Over a decade ago, Japanese researcher Shinya Yamanaka, M.D., Ph.D., and his graduate student Kazutoshi Takahashi, Ph.D., became the first people to demonstrate a technique to revert adult cells to the earliest stage of their development: pluripotent stem cells which can become develop into any type of body cell. Because of the nature of the technique, they called them induced pluripotent stem cells (iPSCs). The versatility of these cells was astronomical and the potential medical applications ranged from repairing eye tissue to restore vision after age-related macular degeneration, all the way to restoration of heart tissues after cardiac events.

IPSCs May Be Safer Than We Thought

Illustration by Karli

Interest in iPSCs grew very quickly, but their adoption within the medical community has been hindered by concerns over their safety. As with all new medical innovations, wide scale use of iPSCs hasn’t been seen due to their potential risks, the primary concern being that these cells are prone to a higher rate of genetic mutations than average body cells.

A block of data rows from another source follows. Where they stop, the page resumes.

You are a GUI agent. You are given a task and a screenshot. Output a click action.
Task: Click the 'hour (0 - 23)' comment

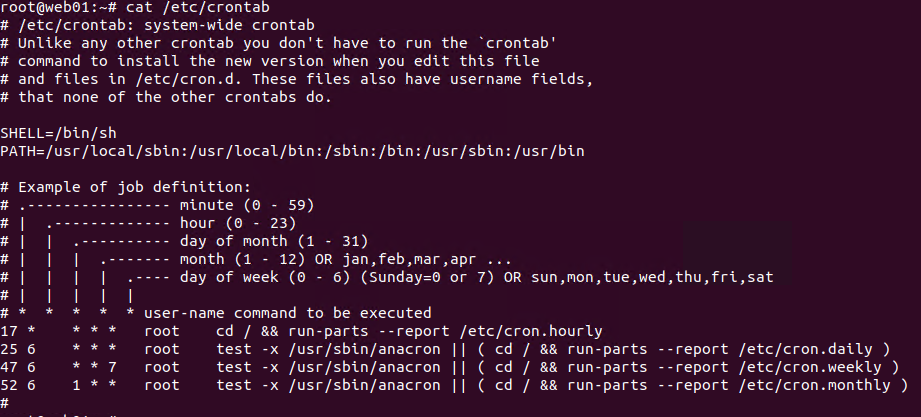(x=229, y=222)
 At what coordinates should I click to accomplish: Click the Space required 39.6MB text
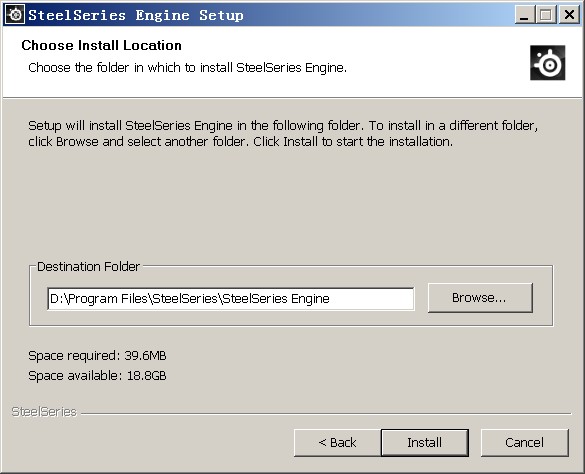click(97, 356)
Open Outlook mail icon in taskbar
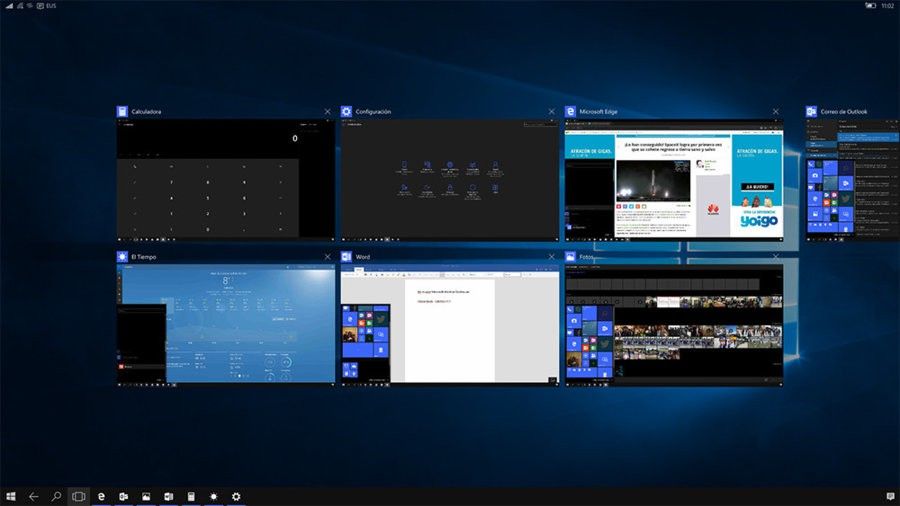This screenshot has width=900, height=506. (123, 496)
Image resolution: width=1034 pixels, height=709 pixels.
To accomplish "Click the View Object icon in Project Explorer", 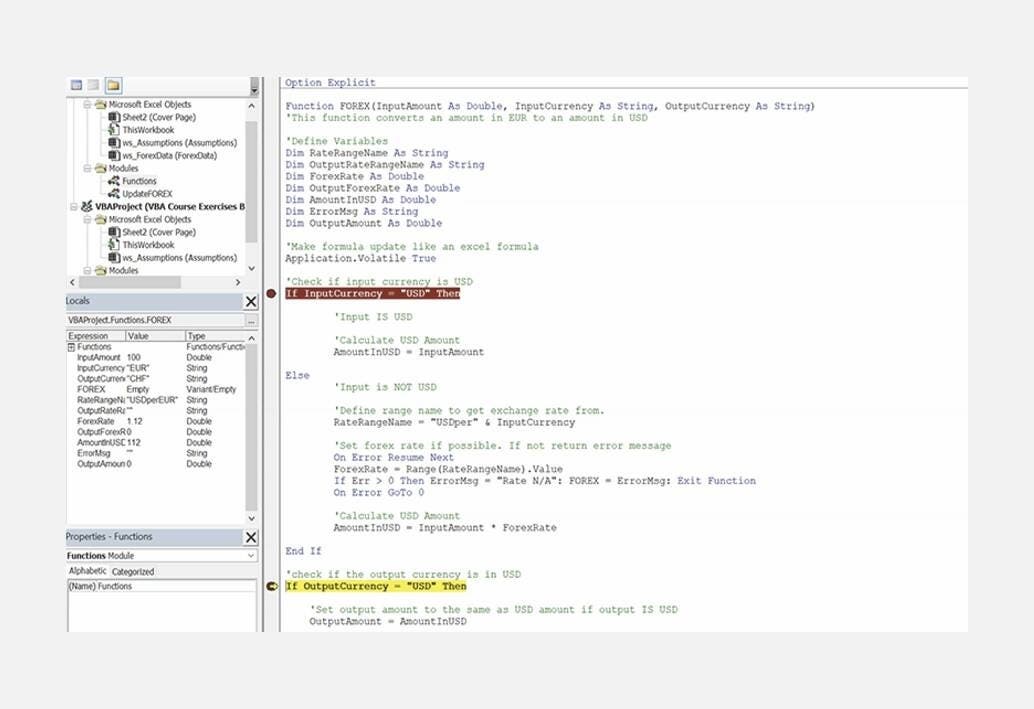I will [93, 86].
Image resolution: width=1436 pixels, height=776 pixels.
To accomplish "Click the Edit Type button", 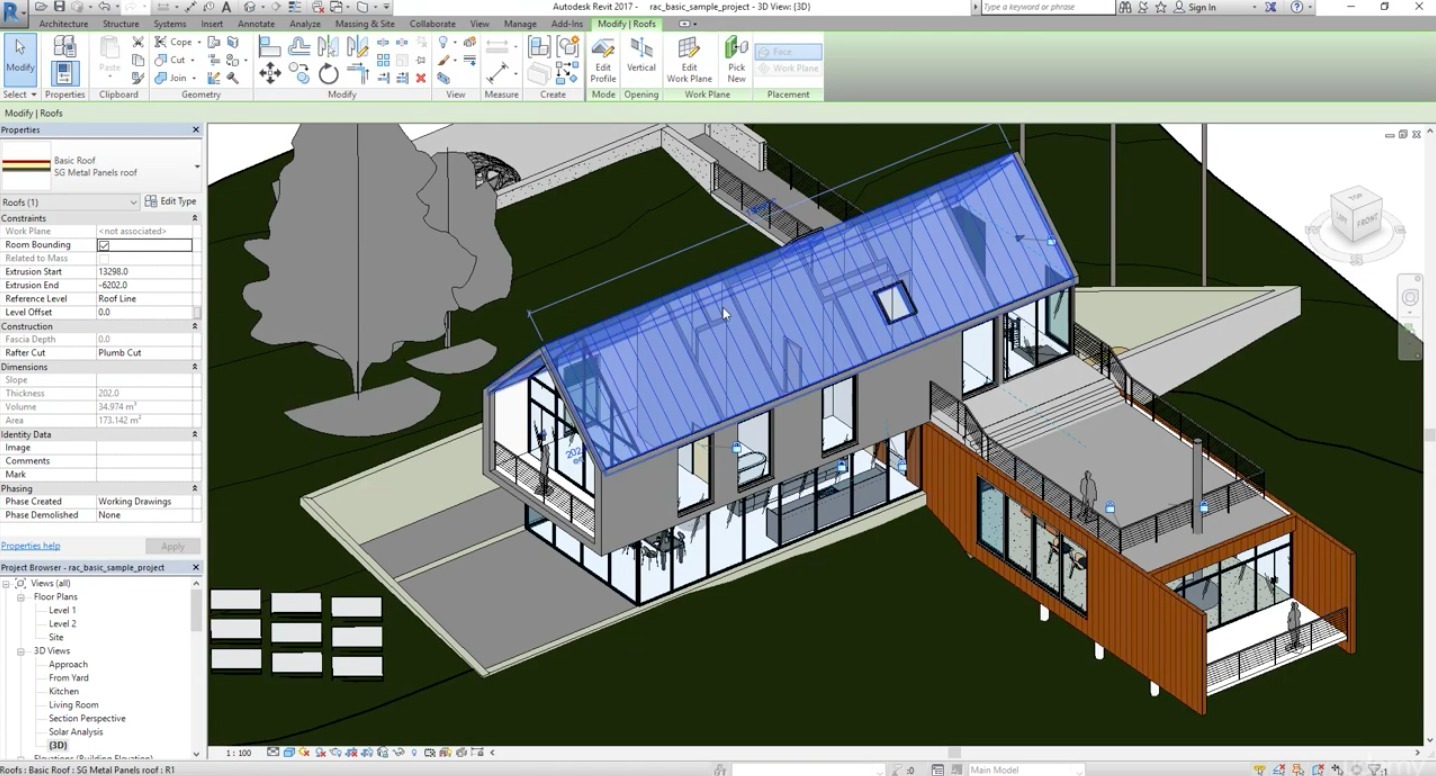I will (171, 201).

A new study published in Proceedings of the National Academy of Sciences by researchers at the National Human Genome Research Institute (NHGRI) indicates that iPSCs display the same mutation rate as regular cells that have been duplicated by subcloning. Subcloning is a technique that is almost identical to the production of iPSCs, whereby single cells are cultured individually then grown into a full cell line; the only difference from iPSC production is that reprogramming factors are not present. It was the reprogramming factors present when forming iPSCs that were thought to induce increased mutations.

“This technology will eventually change how doctors treat diseases. These findings suggest that the question of safety shouldn’t impede research using iPSC,” said Dr. Paul Liu, co-author of the paper and senior investigator in NHGRI’s Translational and Functional Genomics Branch.

The team used two different sets of cells to gather their results, one set from a healthy donor and another from a donor with familial platelet disorder, a blood disease. Using skin cells from both participants, the team used both the iPSC and the subcloning techniques to establish cell lines before using DNA sequencing to compare the genomes of each cell line with the parent samples. They were able to determine that the rate of genetic mutation was the same in cells that had undergone subcloning as iPSC, indicating that the reprogramming factors did not negatively impact the integrity of the genome. Most of the variants present in both cell lines had originated in the parent cells.

The research is still new and not entirely conclusive, but it is a big step forwards in establishing the safety of what could be a very effective medical tool. “Based on this data, we plan to start using iPSCs to gain a deeper understanding of how diseases start and progress,” said Dr. Erika M. Kwon, co-author of the study and NHGRI post-doctoral research fellow. “We eventually hope to develop new therapies to treat patients with leukaemia using their own iPSCs. We encourage other researchers to embrace the use of iPSCs.”